José Manuel Diogo
Por medo da resposta, não fazemos mais perguntas, e a democracia se enfraquece
Seja no Brasil, em Portugal ou na China —que não tem democracia, mas pode ser que a tenha um dia—, todos exageram muito em vésperas de votar. Mas nunca tanto como agora.
Em eleições de um segundo turno, como esse que aí vem, quando seria mais importante que nunca saber comunicar, ninguém consegue nem sequer conversar. Nem sobre aquilo em que se concorda. Mais valia ficar de boca fechada.
É verdade que as mensagens em uma campanha política são sempre um empobrecimento do discurso. Mas nunca foi assim tão pobre, tão vazio, tão triste e tão grotesco. O objetivo já nem é mais informar; apenas fazer odiar.
Todos afirmam falando alto. Gritaria em branco e negro: Ele é bom, ele é ruim. É comigo ou contra mim. Meu Deus, ele é o Diabo —nomes capitalizados. Não há mais tons de cinza, cores no arco-íris ou escalas musicais. O som é de uma nota só, o que equivale a nenhum. Conversa digna de surdos. Só passado, sem futuros.
Nas vésperas desse segundo turno, ninguém consegue produzir alegria que sossegue a raiva do dia a dia. O maniqueísmo se apoderou das palavras e aprisionou o tempo. Não cabe questionamento.
Os amigos ficam estranhos. Até os meus —sobretudo os meus. Aqueles que sempre me ligavam só para jogar conversa fora, trocar uma ideia, bater um papo ou dar risada, já não fazem isso. Apenas mandam mensagens. Aquelas, sabem? Vídeos e fotografias. Memes e infografias. Todas berrando alguma inquestionável verdade, alta e sonora, no meu ouvido. Sem quererem saber o que eu penso, o que eu sei ou se aquela mensagem me foi por mil vezes repetida.

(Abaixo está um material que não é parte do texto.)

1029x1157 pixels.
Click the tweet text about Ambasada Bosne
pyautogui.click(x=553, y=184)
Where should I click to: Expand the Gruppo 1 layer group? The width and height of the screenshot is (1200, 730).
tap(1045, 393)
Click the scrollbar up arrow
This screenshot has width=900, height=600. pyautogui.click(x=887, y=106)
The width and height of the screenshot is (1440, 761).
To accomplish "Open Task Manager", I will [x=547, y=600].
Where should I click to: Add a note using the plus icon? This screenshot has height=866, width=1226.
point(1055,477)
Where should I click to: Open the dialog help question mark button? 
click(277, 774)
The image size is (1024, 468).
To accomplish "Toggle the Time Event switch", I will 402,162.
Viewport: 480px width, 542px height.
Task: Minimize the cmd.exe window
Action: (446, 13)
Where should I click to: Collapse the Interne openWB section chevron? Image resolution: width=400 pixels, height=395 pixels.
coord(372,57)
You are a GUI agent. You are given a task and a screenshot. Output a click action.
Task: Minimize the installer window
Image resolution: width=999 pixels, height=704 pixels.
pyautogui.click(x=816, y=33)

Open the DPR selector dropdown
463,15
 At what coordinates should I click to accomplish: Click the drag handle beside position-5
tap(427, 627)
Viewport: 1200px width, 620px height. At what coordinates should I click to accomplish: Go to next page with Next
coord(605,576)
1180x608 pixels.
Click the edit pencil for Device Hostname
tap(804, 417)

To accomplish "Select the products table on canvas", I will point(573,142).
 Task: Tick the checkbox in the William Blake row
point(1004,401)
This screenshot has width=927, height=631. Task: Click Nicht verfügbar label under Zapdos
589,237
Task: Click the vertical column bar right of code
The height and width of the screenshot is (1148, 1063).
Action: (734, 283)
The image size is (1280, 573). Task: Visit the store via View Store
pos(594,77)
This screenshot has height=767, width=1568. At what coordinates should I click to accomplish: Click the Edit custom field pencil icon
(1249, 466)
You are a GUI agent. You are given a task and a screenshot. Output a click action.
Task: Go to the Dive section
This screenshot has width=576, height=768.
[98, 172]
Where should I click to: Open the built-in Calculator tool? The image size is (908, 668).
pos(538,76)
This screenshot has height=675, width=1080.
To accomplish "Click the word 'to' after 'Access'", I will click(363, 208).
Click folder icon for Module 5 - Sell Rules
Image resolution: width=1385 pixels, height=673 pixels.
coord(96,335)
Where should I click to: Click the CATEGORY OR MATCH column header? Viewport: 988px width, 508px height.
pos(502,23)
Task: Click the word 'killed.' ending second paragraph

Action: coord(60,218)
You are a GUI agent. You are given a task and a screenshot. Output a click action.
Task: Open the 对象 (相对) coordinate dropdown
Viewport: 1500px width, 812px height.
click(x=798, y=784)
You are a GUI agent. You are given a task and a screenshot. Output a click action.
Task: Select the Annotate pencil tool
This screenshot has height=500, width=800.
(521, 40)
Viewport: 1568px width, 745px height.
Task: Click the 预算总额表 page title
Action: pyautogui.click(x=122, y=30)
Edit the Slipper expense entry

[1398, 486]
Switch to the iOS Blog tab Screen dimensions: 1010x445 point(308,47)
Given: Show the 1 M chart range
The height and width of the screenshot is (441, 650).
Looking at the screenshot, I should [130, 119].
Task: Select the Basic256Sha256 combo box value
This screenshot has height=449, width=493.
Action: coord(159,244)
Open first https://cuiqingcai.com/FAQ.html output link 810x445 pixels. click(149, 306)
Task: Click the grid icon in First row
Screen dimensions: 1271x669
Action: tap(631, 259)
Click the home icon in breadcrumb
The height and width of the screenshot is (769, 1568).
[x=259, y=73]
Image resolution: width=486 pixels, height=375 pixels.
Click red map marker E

Não estamos nos falando mais. Não há conversa. Por medo da resposta, não fazemos mais perguntas. Apenas afirmamos nosso lado. Seja o doce ou salgado. Cefalópode invertebrado ou canibal bananada. Ninguém já quer entender nada.
Pensamento único, sentido obrigatório, sem direito a contraditório. Não estamos conversando mais. Com medo que alguém discorde, que alguém concorde, que alguém fale! Nossas falas são já todas por mensagem. Cifradas na raiva da rede verde, esse tal de WhatsApp, que já nem em português significa "o que se passa".
Nos grupos que por lá há, onde antes os amigos se juntavam, hoje não são mais lugares de debate. São altares de afirmação —e, por isso, são inúteis.
As centenas, os milhares, as centenas de milhares de mensagens diariamente lá colocadas não atendem a qualquer fito ou servem a algum propósito inteligente. São apenas a radiografia de uma sociedade esquizofrênica que o excesso de comunicação tornou cega, surda e muda —e onde a democracia, a cada dia que passa se enfraquece.